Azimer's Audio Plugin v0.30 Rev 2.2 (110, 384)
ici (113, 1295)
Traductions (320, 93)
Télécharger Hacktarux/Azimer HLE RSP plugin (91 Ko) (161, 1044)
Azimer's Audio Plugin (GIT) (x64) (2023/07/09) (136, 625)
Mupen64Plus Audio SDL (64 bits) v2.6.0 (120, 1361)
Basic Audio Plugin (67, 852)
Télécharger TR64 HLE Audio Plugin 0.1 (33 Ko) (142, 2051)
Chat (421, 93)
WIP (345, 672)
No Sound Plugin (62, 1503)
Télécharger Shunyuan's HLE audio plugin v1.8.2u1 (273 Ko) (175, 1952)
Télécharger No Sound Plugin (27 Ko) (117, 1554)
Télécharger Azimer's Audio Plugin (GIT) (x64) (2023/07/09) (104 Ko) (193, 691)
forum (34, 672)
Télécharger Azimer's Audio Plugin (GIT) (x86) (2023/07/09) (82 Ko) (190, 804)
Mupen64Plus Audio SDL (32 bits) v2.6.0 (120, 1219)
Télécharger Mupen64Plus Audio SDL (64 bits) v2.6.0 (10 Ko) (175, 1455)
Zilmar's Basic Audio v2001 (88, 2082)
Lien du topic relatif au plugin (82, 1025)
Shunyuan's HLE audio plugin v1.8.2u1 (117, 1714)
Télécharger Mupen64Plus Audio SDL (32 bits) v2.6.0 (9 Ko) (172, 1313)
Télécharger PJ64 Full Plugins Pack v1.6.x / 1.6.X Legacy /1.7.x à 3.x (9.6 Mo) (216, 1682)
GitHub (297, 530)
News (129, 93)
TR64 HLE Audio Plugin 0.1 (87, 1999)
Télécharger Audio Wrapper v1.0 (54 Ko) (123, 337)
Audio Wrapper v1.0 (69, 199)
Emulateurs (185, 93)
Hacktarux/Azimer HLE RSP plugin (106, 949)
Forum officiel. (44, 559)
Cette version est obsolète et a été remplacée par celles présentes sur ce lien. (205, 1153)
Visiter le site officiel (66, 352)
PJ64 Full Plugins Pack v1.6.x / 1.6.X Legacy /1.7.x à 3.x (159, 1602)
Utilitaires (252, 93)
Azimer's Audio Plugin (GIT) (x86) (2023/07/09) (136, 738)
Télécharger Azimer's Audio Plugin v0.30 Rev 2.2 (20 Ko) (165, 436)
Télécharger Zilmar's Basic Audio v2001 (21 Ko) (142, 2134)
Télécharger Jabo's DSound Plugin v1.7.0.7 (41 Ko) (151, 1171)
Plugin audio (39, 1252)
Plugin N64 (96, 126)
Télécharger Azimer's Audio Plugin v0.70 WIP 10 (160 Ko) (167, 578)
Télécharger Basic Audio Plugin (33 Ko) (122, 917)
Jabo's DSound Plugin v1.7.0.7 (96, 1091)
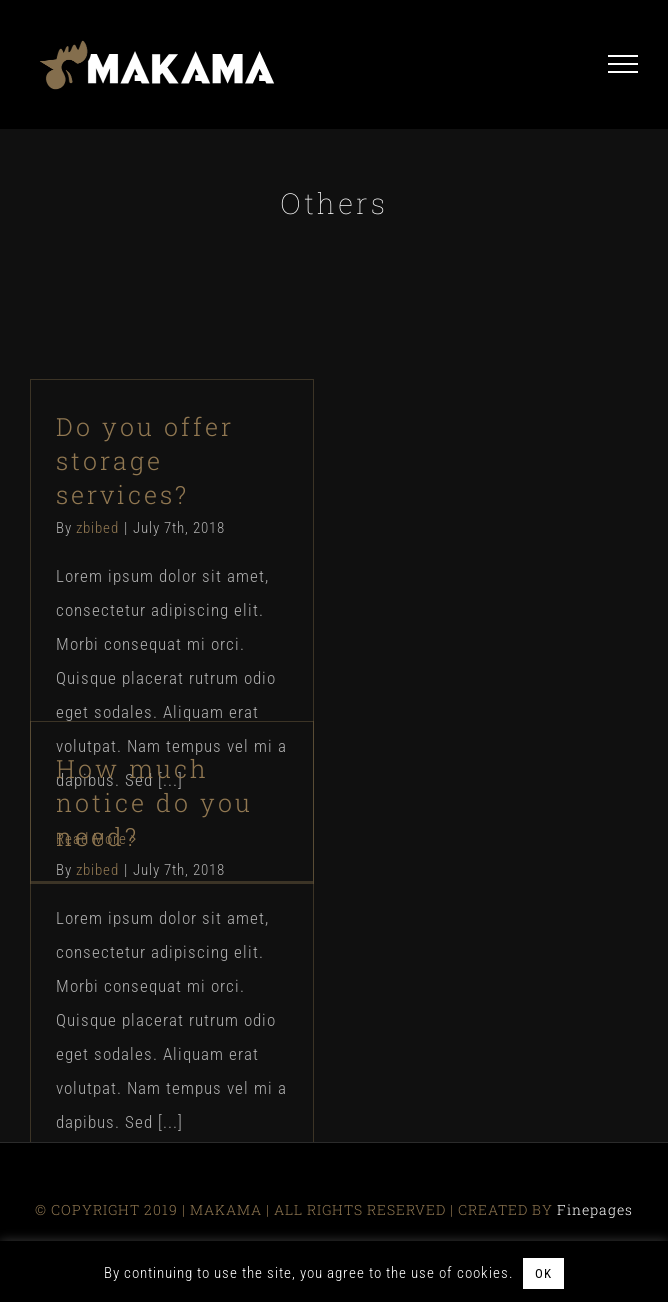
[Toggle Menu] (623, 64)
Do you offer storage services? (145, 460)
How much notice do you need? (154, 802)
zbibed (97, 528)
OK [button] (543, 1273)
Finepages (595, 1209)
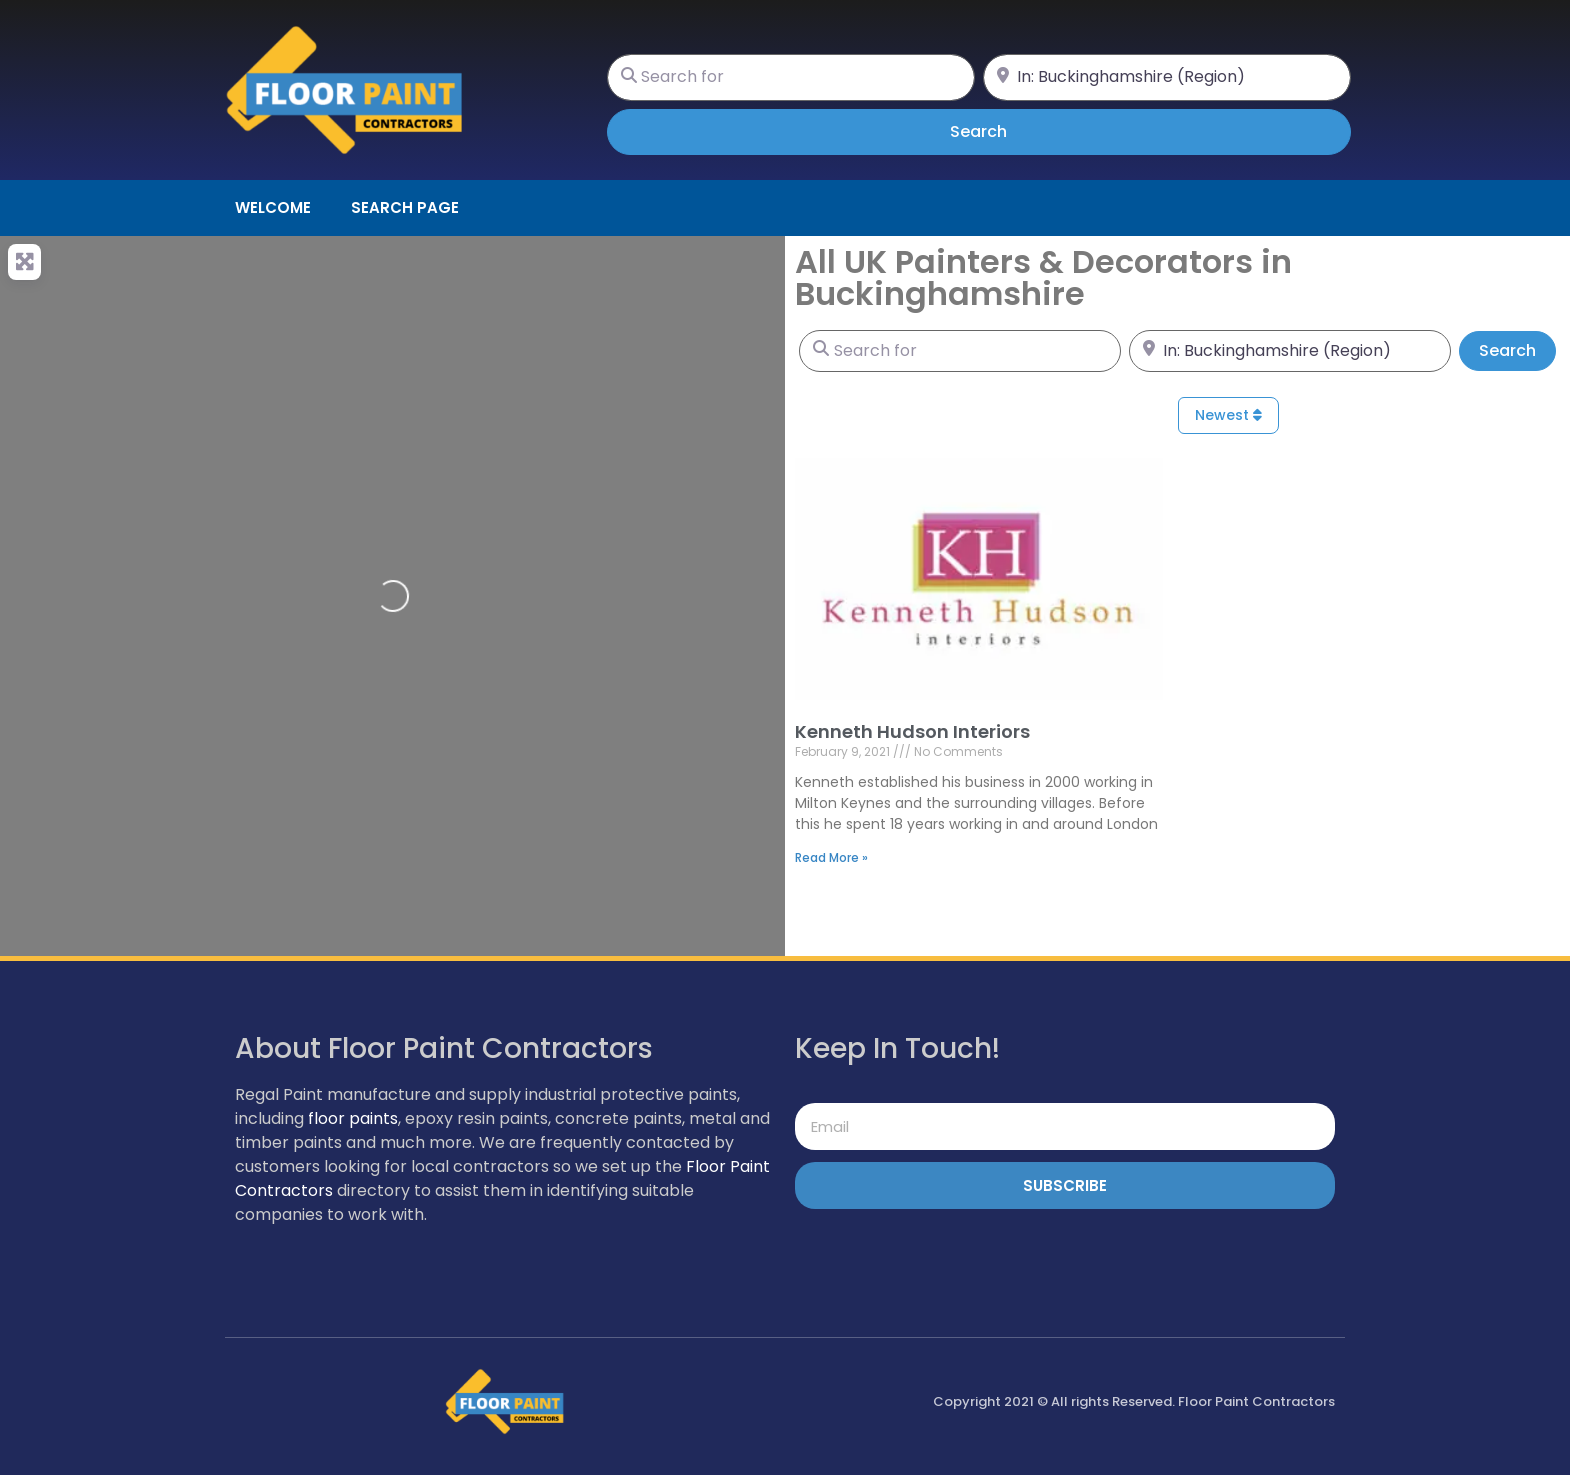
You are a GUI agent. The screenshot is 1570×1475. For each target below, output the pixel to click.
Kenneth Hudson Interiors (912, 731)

Problem to solve » State how many lines of the material above contain the string "Azimer", replying with the number alone.

Correct output » 9